• Stated goal:
Add -116 to every coordinate in the answers across the stretch from the line containing "At what coordinates should I click to accomplish: Click" through the line containing "point(36,41)", and write those lines out again with the requests included. Leave the pictures out.

• Given data:

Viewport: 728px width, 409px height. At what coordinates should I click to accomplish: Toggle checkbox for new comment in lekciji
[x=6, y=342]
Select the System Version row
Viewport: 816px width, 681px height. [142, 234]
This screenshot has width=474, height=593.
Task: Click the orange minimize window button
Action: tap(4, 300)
---
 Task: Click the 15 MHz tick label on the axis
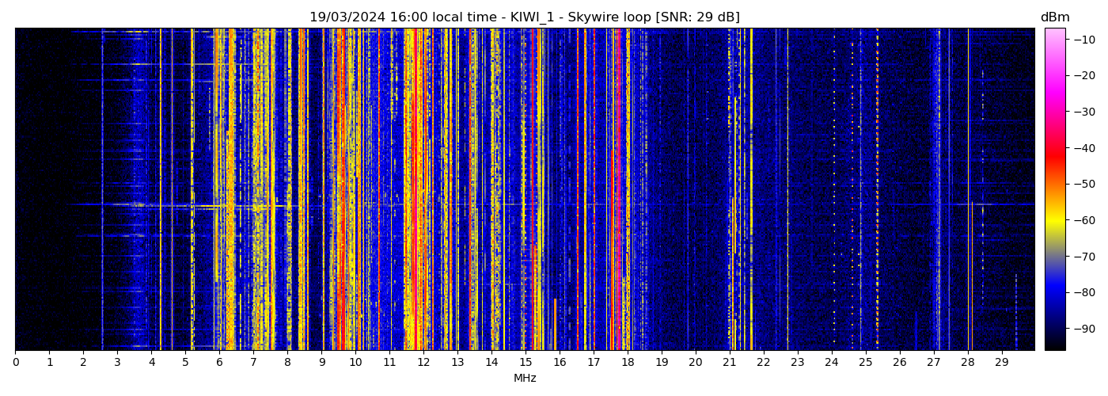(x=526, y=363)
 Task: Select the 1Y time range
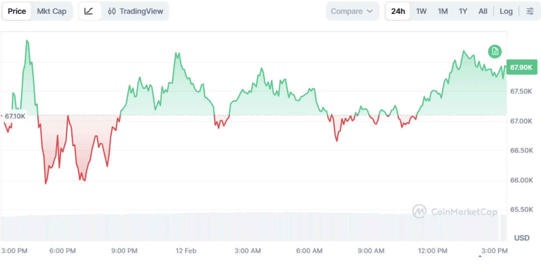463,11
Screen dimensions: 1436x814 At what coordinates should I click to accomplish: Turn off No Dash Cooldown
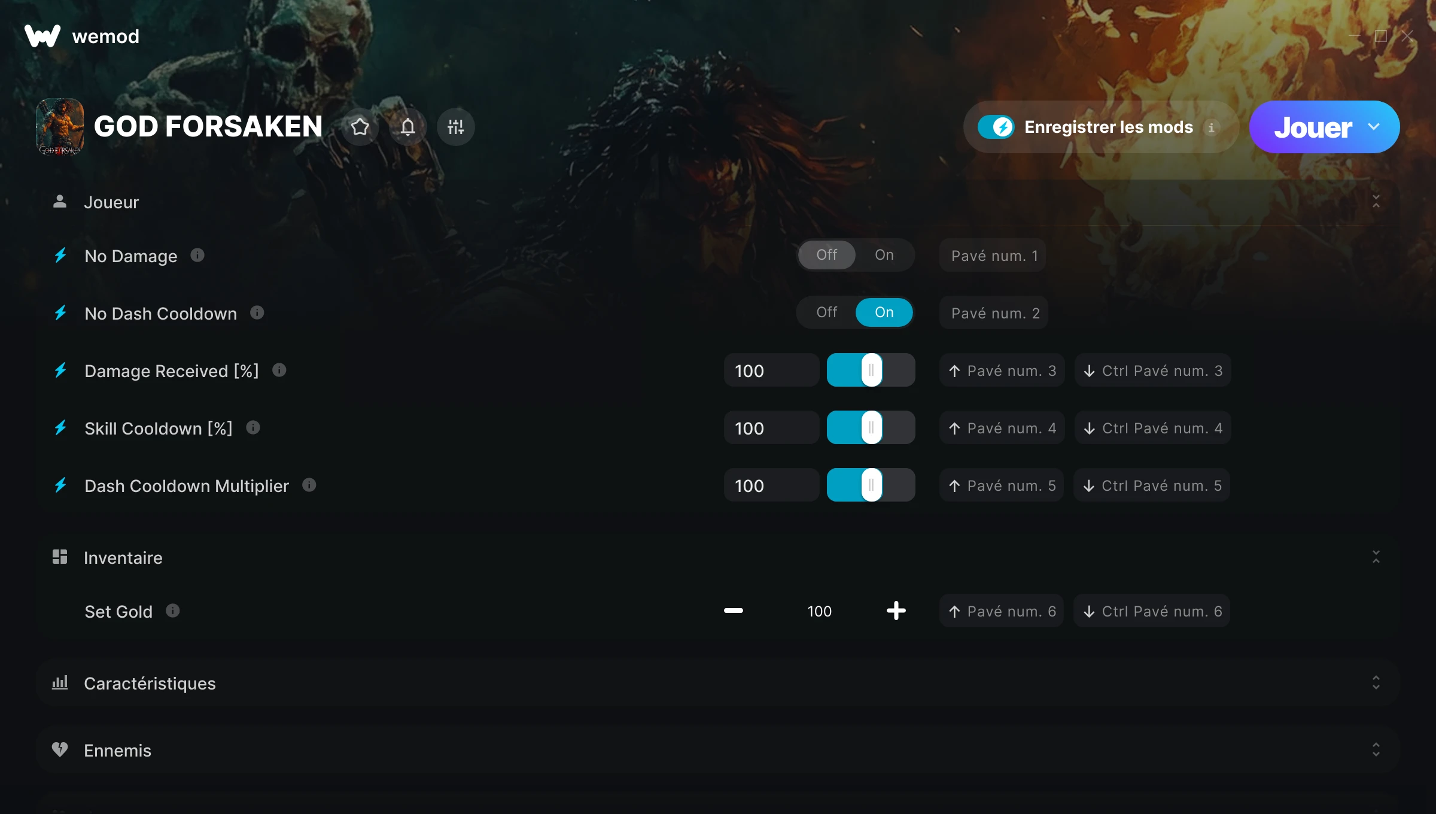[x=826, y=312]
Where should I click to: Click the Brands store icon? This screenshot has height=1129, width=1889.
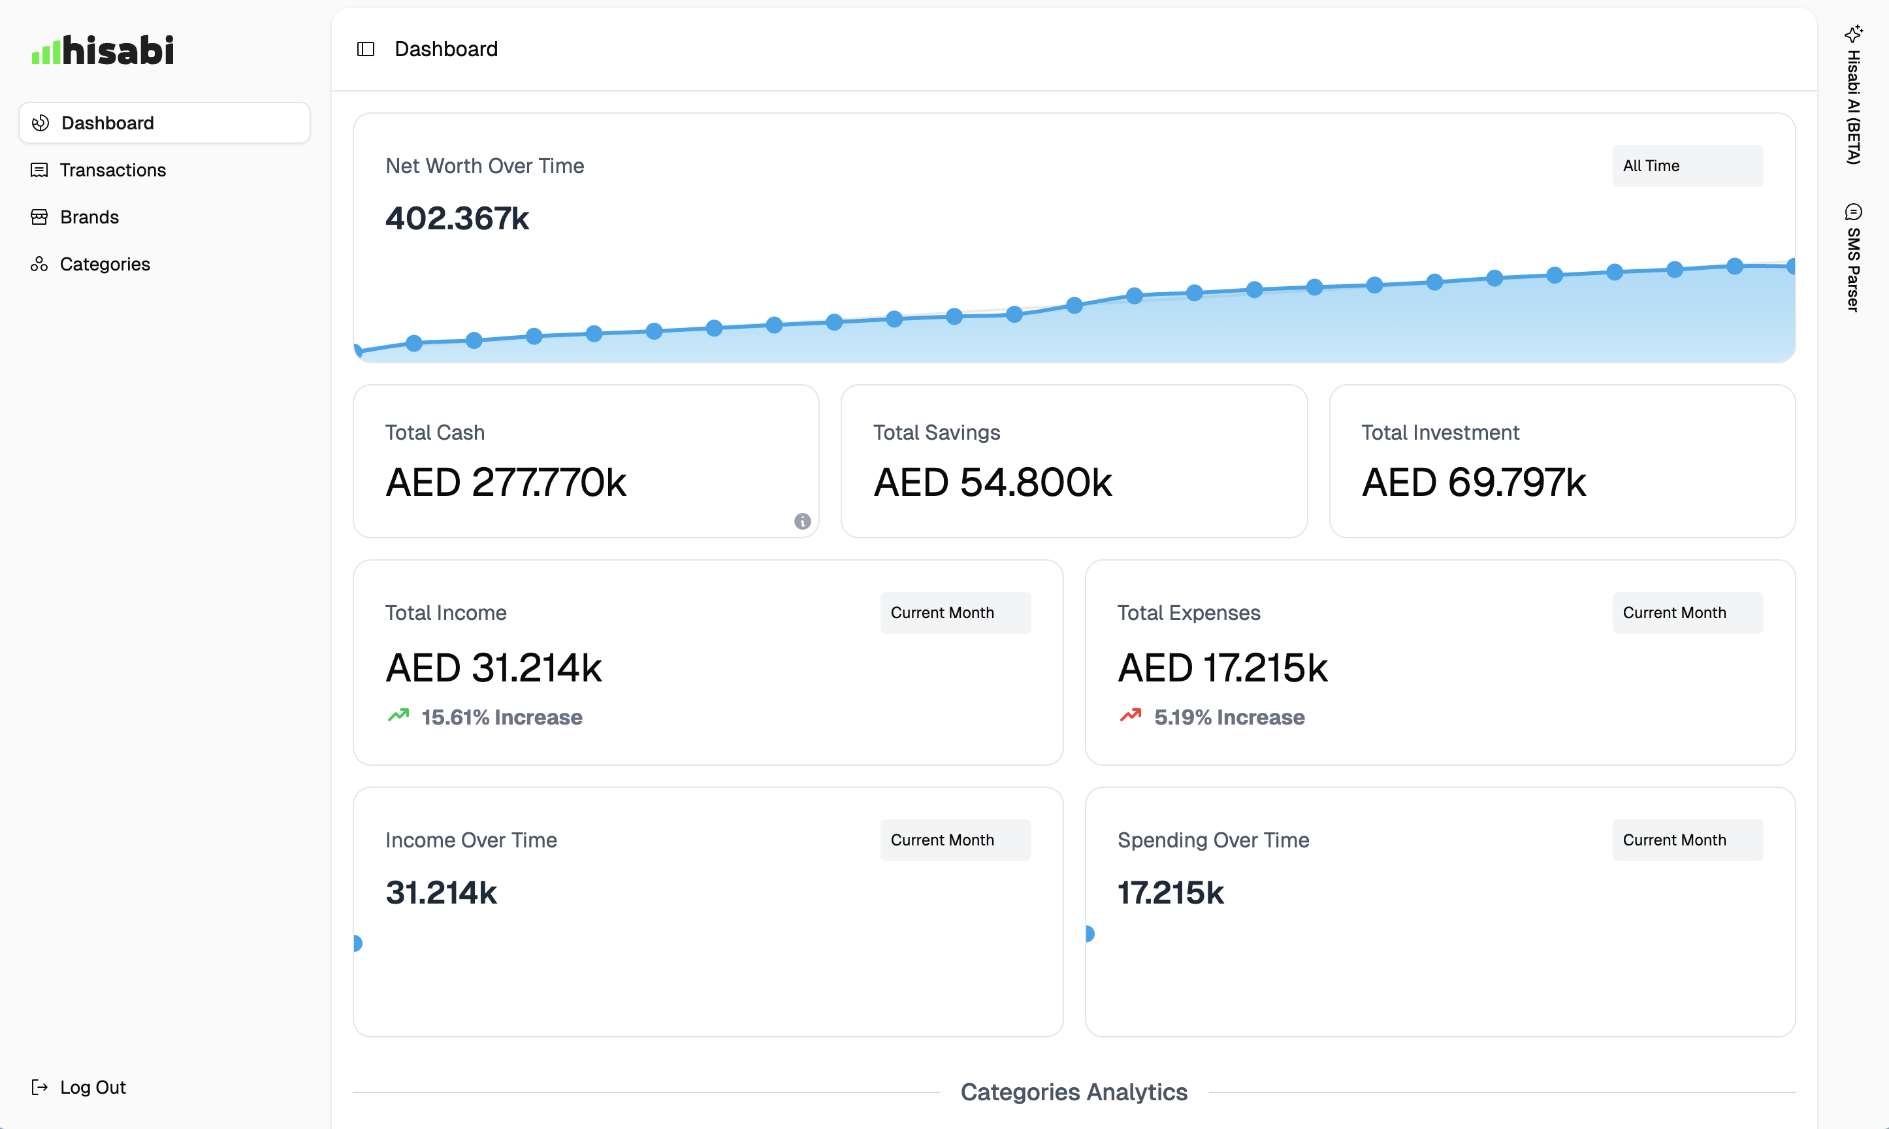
---
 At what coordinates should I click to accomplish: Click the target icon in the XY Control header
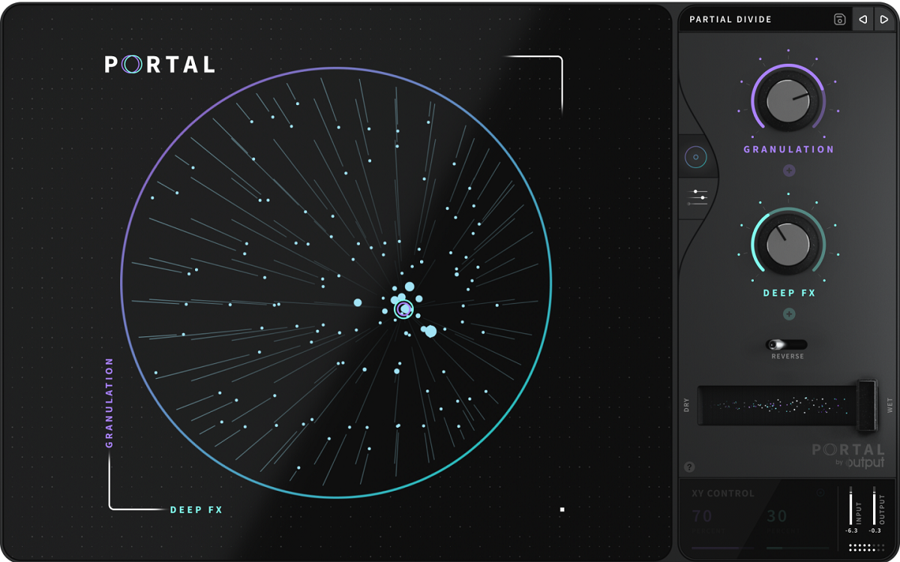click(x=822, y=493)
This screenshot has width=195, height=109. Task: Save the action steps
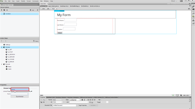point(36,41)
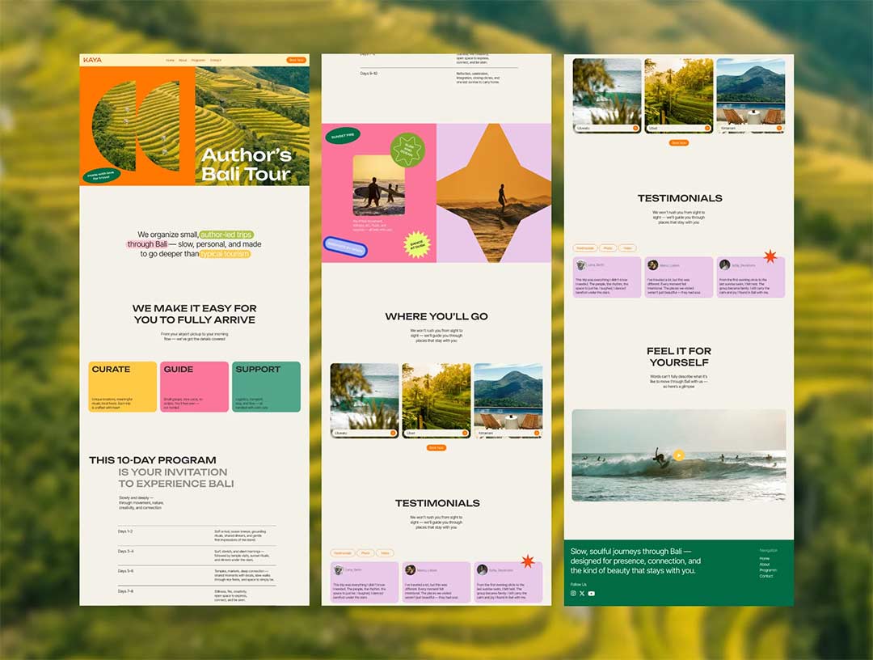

• Solution to this exercise:
 At what coordinates should I click to accomplish: Click the target icon in the XY Control header
click(x=706, y=377)
This screenshot has width=195, height=109. Task: Save the action steps
point(-80,-75)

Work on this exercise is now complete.